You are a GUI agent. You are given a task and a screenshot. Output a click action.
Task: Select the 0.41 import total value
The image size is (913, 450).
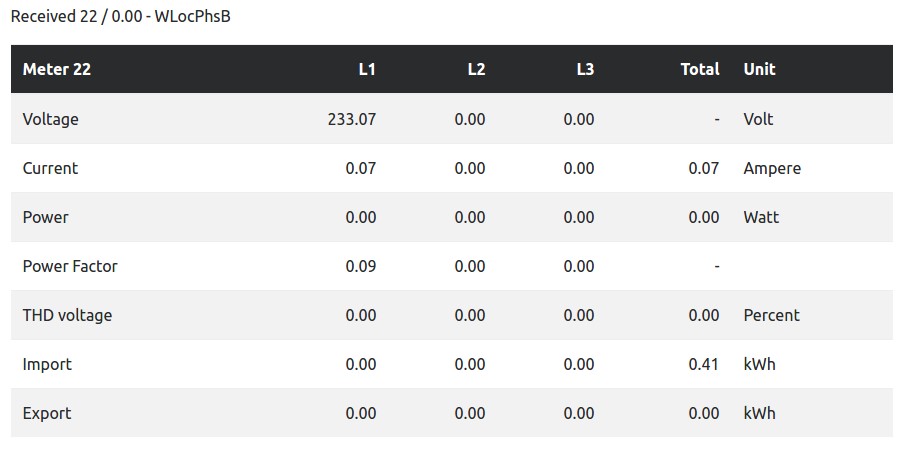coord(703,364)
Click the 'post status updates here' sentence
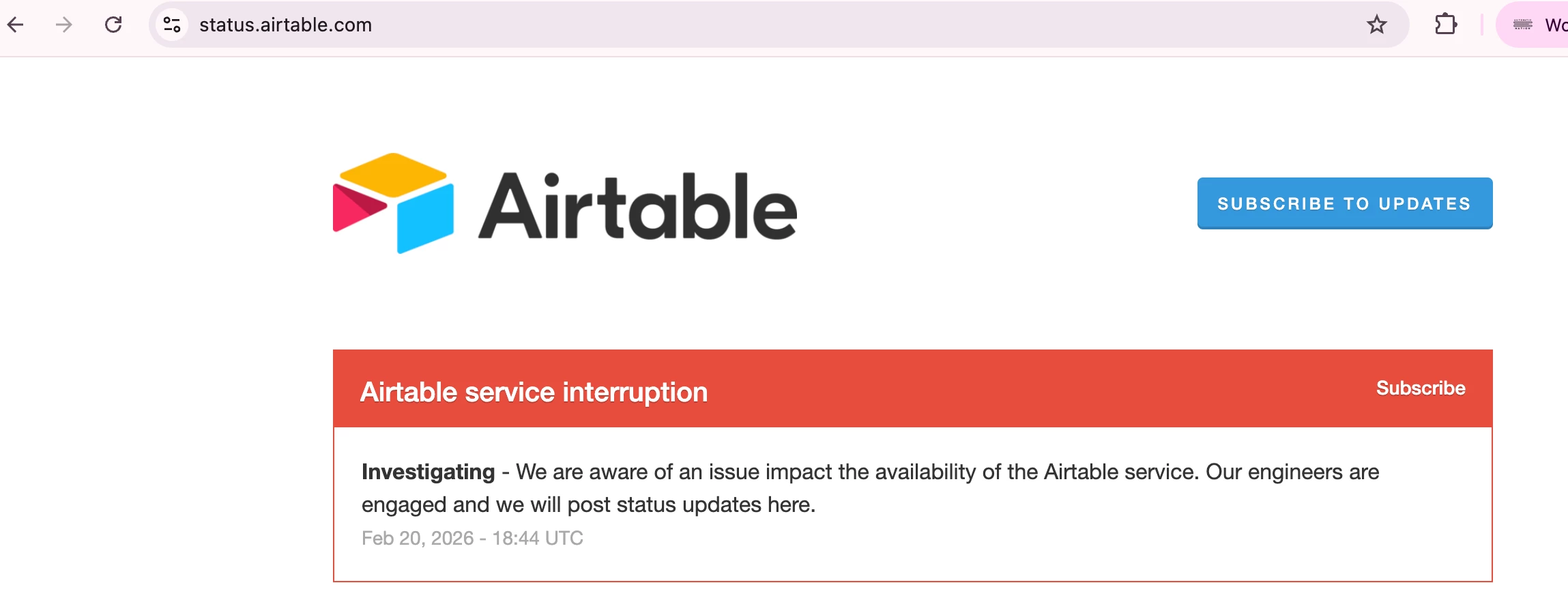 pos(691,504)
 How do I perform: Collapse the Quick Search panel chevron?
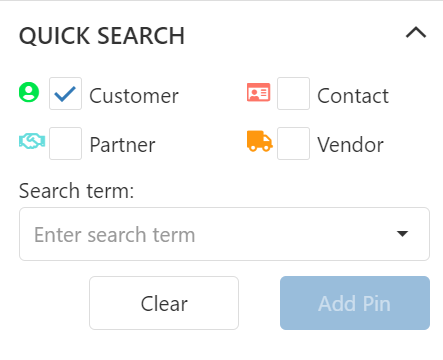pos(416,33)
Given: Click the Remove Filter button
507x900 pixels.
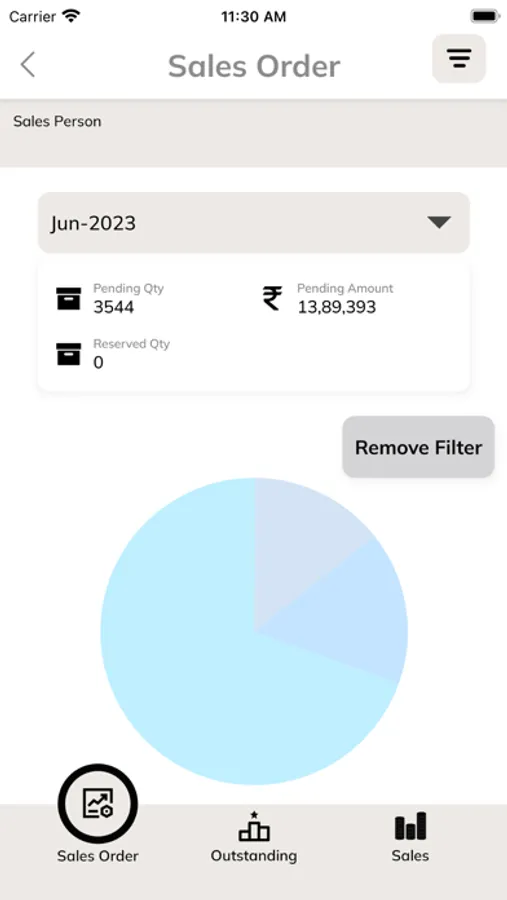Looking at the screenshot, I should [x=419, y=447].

####################

Exercise prompt:
Keep the pictures out of your copy. Copy only the lines from the line that holds "How do I perform: Collapse" through the last line of the listing above, both included.

Worked solution:
 How do I perform: Collapse the Quick Search panel chevron?
pos(416,33)
Given: Click the Remove Filter button
507x900 pixels.
Looking at the screenshot, I should [x=419, y=447].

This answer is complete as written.